With no edits of any kind, print each record that follows.
### Data
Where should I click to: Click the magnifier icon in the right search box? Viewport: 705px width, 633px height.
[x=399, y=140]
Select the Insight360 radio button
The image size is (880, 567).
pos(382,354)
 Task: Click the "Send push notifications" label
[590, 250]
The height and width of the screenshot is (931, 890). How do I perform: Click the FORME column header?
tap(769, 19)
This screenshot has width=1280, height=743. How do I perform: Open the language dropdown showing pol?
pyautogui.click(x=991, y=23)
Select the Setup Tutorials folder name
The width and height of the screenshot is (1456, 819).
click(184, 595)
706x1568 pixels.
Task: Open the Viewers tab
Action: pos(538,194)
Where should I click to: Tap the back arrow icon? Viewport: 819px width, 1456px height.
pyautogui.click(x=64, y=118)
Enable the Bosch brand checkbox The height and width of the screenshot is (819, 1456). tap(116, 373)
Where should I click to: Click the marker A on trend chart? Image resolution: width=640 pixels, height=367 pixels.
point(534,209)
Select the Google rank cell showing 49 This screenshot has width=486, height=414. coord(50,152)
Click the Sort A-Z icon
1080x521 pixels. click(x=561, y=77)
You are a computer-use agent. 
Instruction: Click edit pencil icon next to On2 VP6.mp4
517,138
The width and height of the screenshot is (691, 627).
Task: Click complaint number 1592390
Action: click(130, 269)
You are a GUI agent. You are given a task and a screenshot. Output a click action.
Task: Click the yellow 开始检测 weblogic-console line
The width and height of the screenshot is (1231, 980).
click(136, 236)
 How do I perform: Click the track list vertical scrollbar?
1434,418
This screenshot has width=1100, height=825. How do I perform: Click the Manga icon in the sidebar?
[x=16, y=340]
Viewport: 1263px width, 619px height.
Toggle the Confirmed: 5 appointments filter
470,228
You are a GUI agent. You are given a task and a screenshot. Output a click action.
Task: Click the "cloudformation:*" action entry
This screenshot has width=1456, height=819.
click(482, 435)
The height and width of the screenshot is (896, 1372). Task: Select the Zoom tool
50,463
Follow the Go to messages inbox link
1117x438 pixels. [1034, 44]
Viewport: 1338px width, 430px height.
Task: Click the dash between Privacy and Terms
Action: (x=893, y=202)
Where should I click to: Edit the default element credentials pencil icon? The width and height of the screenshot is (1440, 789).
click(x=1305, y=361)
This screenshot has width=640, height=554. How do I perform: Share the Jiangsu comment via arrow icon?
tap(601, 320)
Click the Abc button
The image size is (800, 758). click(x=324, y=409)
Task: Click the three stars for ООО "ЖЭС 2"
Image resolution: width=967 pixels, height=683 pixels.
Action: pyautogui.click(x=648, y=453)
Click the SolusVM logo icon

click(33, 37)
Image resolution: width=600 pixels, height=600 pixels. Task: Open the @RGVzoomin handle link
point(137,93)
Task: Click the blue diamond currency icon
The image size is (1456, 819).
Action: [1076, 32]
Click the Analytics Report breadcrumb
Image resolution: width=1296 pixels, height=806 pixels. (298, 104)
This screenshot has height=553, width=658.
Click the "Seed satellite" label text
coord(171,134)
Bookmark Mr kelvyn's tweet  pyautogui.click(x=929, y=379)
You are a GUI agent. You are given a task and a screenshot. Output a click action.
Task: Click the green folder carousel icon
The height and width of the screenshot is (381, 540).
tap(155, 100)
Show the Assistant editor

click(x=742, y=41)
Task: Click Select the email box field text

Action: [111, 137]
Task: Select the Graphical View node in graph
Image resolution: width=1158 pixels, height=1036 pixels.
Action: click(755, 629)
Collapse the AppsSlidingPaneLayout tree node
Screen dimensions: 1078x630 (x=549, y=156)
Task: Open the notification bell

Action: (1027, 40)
######
▶ [Written response]:
Where should I click to: Click the magnifier icon in the right search box? Viewport: 705px width, 633px height.
[x=399, y=140]
Select the Insight360 radio button
The image size is (880, 567).
pos(382,354)
 Task: Click the "Send push notifications" label
[590, 250]
The height and width of the screenshot is (931, 890). How do I perform: Click the FORME column header?
tap(769, 19)
This screenshot has width=1280, height=743. How do I perform: Open the language dropdown showing pol?
pyautogui.click(x=991, y=23)
Select the Setup Tutorials folder name
The width and height of the screenshot is (1456, 819).
click(184, 595)
706x1568 pixels.
Task: Open the Viewers tab
Action: pos(538,194)
Where should I click to: Tap the back arrow icon? Viewport: 819px width, 1456px height.
pyautogui.click(x=64, y=118)
Enable the Bosch brand checkbox The height and width of the screenshot is (819, 1456). tap(116, 373)
Where should I click to: Click the marker A on trend chart? Image resolution: width=640 pixels, height=367 pixels.
point(534,209)
Select the Google rank cell showing 49 This screenshot has width=486, height=414. coord(50,152)
Click the Sort A-Z icon
1080x521 pixels. click(x=561, y=77)
You are a computer-use agent. 
Instruction: Click edit pencil icon next to On2 VP6.mp4
517,138
The width and height of the screenshot is (691, 627).
Task: Click complaint number 1592390
Action: click(130, 269)
You are a GUI agent. You are given a task and a screenshot. Output a click action.
Task: Click the yellow 开始检测 weblogic-console line
The width and height of the screenshot is (1231, 980).
click(136, 236)
 How do I perform: Click the track list vertical scrollbar?
1434,418
This screenshot has width=1100, height=825. How do I perform: Click the Manga icon in the sidebar?
[x=16, y=340]
Viewport: 1263px width, 619px height.
Toggle the Confirmed: 5 appointments filter
470,228
You are a GUI agent. You are given a task and a screenshot. Output a click action.
Task: Click the "cloudformation:*" action entry
This screenshot has width=1456, height=819.
click(482, 435)
The height and width of the screenshot is (896, 1372). Task: Select the Zoom tool
50,463
Follow the Go to messages inbox link
1117x438 pixels. [1034, 44]
Viewport: 1338px width, 430px height.
Task: Click the dash between Privacy and Terms
Action: (x=893, y=202)
Where should I click to: Edit the default element credentials pencil icon? The width and height of the screenshot is (1440, 789).
click(x=1305, y=361)
This screenshot has width=640, height=554. How do I perform: Share the Jiangsu comment via arrow icon?
tap(601, 320)
Click the Abc button
The image size is (800, 758). click(x=324, y=409)
Task: Click the three stars for ООО "ЖЭС 2"
Image resolution: width=967 pixels, height=683 pixels.
Action: pyautogui.click(x=648, y=453)
Click the SolusVM logo icon

click(33, 37)
Image resolution: width=600 pixels, height=600 pixels. Task: Open the @RGVzoomin handle link
point(137,93)
Task: Click the blue diamond currency icon
The image size is (1456, 819).
Action: [1076, 32]
Click the Analytics Report breadcrumb
Image resolution: width=1296 pixels, height=806 pixels. (298, 104)
This screenshot has height=553, width=658.
Click the "Seed satellite" label text
coord(171,134)
Bookmark Mr kelvyn's tweet  pyautogui.click(x=929, y=379)
You are a GUI agent. You are given a task and a screenshot. Output a click action.
Task: Click the green folder carousel icon
The height and width of the screenshot is (381, 540).
tap(155, 100)
Show the Assistant editor

click(x=742, y=41)
Task: Click Select the email box field text

Action: [111, 137]
Task: Select the Graphical View node in graph
Image resolution: width=1158 pixels, height=1036 pixels.
Action: click(755, 629)
Collapse the AppsSlidingPaneLayout tree node
Screen dimensions: 1078x630 (x=549, y=156)
Task: Open the notification bell

Action: (1027, 40)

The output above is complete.